Of course while walking I meet with challenges, I experience physical discomfort, I get lost. It isn’t an easy option but it is one that fits me. It’s where I feel that I can meet the challenges that arise, where I can enjoy a feeling of competence. Sometimes the going might get very tough, when it rains relentlessly or my pack weighs a ton at the end of a long day, or a farmer’s dog comes rushing at me teeth bared. It’s not that walking is not difficult, but that it’s a difficulty that I can meet. Somehow, the typical world of city life, of buses and cars, of office work and supermarkets and all that craziness is a difficulty I cannot meet.

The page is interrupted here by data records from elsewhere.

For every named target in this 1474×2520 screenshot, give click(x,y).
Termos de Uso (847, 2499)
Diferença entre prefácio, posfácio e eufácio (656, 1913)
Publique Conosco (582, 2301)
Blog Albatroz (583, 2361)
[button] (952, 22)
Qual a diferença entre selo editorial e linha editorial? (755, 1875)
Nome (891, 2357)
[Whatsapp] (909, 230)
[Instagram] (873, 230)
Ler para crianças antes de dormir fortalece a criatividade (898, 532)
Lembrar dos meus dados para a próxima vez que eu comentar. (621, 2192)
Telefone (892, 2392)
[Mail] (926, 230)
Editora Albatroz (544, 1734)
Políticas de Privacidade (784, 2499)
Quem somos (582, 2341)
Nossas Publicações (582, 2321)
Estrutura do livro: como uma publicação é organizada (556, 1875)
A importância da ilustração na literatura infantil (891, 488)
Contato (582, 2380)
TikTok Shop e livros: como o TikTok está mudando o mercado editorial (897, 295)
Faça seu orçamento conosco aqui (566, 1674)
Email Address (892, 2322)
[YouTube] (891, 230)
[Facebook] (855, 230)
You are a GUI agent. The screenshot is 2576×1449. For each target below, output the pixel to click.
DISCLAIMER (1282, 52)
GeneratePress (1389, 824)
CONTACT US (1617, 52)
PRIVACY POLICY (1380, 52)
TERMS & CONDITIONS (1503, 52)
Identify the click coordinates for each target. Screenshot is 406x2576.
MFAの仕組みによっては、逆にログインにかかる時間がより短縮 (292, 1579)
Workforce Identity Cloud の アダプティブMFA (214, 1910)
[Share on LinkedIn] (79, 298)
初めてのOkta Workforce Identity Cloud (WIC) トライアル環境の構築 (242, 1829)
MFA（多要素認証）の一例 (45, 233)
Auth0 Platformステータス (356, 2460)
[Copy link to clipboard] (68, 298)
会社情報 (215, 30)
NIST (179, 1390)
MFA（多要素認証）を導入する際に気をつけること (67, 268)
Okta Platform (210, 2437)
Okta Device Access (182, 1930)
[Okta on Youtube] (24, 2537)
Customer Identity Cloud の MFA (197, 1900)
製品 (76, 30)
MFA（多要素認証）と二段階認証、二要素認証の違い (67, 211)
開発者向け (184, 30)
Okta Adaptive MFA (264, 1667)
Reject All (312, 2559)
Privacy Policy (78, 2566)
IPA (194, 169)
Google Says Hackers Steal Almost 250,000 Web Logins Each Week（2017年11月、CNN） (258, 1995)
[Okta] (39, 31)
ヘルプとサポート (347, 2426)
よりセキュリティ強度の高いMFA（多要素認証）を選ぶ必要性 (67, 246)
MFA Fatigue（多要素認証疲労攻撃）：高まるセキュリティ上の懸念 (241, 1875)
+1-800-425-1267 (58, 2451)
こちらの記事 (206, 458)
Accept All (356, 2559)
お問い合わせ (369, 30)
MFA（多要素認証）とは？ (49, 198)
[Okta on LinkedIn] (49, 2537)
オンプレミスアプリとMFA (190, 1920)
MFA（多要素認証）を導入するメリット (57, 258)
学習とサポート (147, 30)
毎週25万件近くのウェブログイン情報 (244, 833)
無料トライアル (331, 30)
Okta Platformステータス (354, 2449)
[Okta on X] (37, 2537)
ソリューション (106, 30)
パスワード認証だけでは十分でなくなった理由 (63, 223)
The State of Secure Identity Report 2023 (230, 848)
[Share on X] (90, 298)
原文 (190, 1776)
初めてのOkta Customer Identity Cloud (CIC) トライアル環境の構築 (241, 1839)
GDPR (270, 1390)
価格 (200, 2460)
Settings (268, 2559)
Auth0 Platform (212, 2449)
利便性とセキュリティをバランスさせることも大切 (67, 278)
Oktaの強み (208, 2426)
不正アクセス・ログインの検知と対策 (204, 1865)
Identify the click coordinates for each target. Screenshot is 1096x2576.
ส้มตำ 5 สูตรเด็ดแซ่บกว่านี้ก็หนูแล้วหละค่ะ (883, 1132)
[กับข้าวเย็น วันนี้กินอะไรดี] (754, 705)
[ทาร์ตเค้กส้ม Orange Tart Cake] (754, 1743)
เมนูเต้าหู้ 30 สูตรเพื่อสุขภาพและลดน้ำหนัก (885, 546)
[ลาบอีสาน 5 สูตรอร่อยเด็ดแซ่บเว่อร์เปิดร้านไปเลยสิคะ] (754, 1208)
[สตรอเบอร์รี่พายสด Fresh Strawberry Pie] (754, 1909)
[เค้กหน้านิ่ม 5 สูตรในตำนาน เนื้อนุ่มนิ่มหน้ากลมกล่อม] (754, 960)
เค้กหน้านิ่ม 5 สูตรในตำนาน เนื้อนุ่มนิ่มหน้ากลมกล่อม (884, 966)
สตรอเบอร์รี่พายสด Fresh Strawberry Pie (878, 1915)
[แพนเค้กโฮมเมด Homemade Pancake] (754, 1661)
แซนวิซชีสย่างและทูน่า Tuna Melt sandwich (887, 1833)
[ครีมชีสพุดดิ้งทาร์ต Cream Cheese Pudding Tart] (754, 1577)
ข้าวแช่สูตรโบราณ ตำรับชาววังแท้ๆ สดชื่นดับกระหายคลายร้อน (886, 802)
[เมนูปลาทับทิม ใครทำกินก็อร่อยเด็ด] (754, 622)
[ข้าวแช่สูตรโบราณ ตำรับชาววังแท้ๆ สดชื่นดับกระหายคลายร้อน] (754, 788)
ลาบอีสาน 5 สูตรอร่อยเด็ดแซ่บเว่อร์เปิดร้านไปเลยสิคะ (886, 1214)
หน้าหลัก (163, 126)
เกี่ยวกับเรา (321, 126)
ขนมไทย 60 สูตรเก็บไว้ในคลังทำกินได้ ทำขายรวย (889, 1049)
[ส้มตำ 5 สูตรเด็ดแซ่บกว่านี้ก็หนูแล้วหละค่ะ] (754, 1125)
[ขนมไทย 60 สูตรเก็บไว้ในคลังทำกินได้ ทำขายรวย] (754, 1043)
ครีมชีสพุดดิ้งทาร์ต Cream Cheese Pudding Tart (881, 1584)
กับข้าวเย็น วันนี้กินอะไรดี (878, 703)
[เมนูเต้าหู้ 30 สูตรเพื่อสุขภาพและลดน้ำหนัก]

So what has been wonderful about working on the NUNO project is that it is a space where all artists are enabled, not disabled. Where it is accepted as a given that your neurology does not make you a better or worse artist, where your neurology or other potential disability is considered only for as long as it takes to put measures in place to ensure that you can contribute. The project is adjusted flexibly to fit everyone. Working with Sonia, all one has to do is say, “I need this” and it is accepted without quibble, adjustments are made, tweaks are tweaked and we all move forward together.
What makes it work I think is that Sonia has taken good long look at herself. She has investigated and accepted her own neurology and closely observed where she struggles in the world. Confident of her own competence, she has had the intelligence and courage to carve a way of working that suits her. Doing this inner work for herself means that she can be open to and accepting of other’s quirks and difficulties, and embrace them. I think a great many arts organisations and networks could benefit from adopting the inclusive, can-do approach developed as part of the NUNO project. While I no longer feel comfortable talking about my personal neurological diagnosis, I will never stop being hugely proud to be a part of the WEBworks cohort and continue to support Sonia to deliver intelligent, creative projects that are genuinely inclusive.